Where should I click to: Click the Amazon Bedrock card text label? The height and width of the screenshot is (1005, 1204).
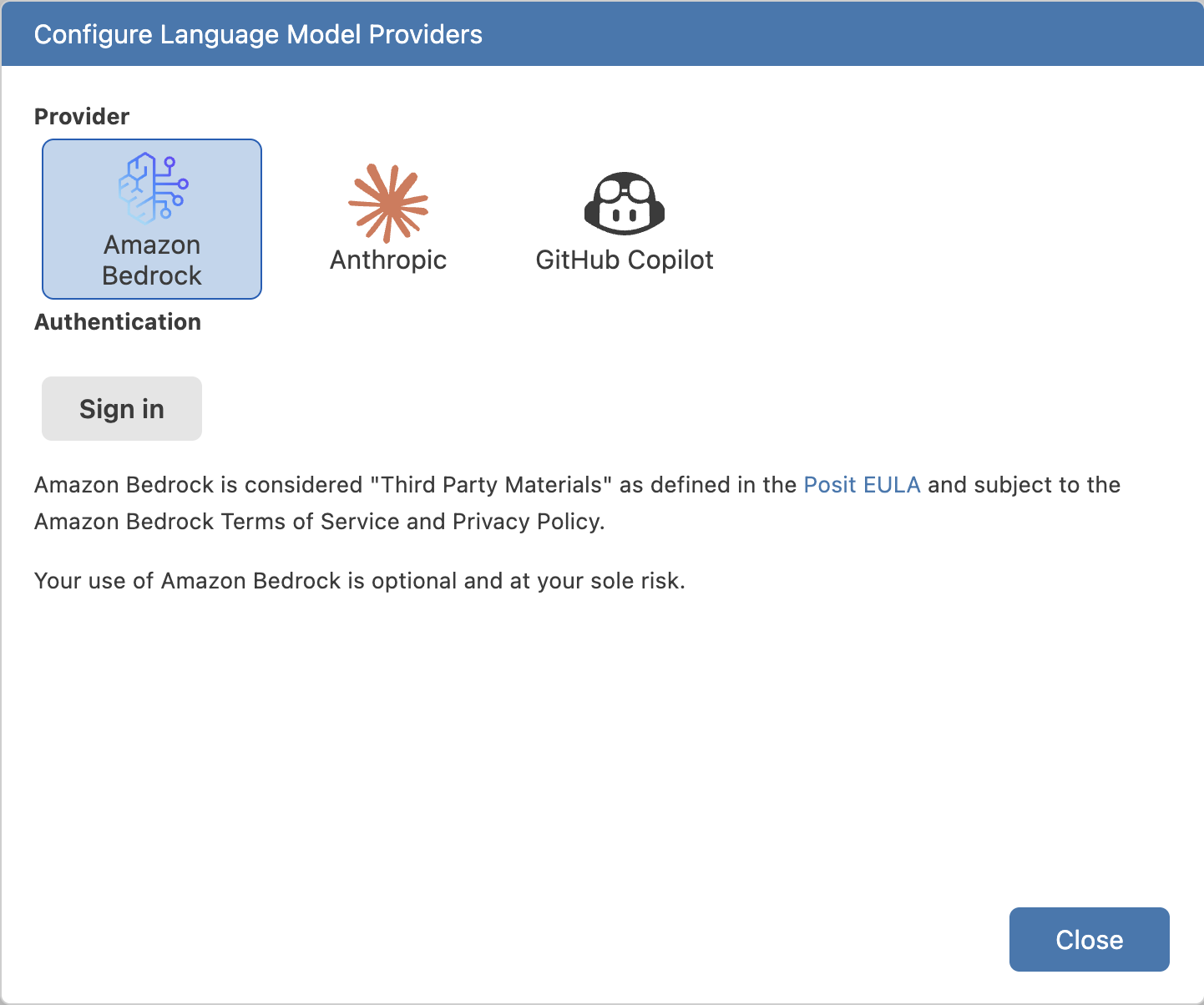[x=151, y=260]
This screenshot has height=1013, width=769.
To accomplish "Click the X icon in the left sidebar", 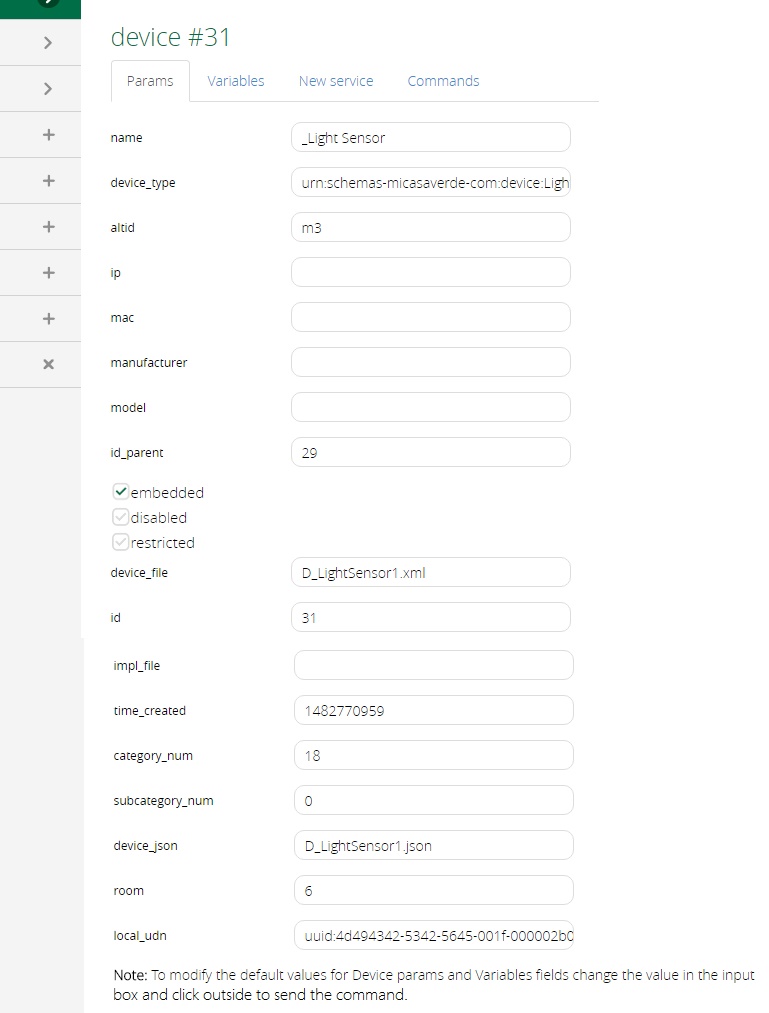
---
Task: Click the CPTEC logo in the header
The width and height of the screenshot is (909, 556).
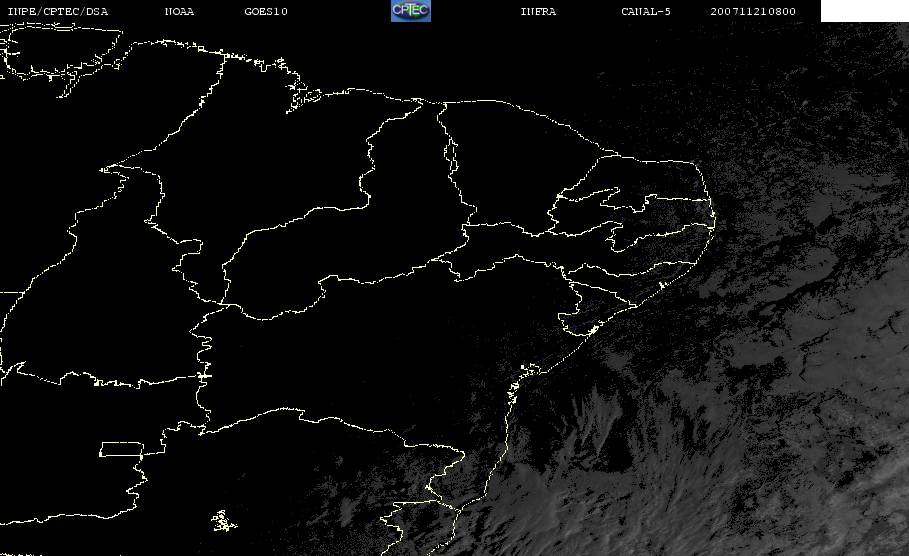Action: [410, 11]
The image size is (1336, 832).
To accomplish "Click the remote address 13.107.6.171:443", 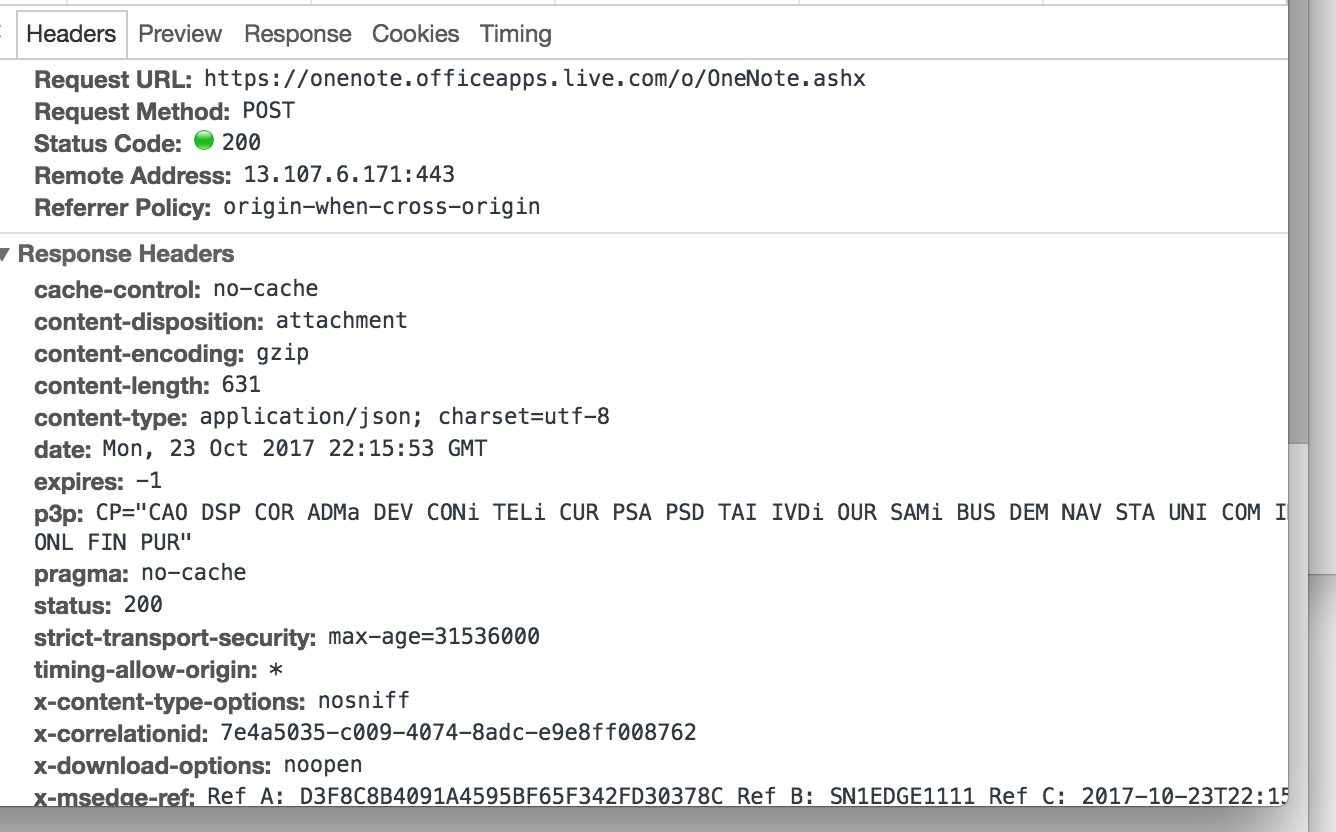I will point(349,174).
--
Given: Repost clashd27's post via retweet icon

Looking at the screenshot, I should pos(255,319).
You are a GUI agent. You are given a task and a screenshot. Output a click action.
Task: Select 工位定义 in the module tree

### REQUIRED ACTION
In the listing above, find the line containing "This screenshot has height=1013, width=769.". Output it and every line after it up to and including the line containing "icon in the", exactly, but skip the pictures.

### PROBLEM SOLUTION
This screenshot has height=1013, width=769.
To accomplish "Click the X icon in the left sidebar", 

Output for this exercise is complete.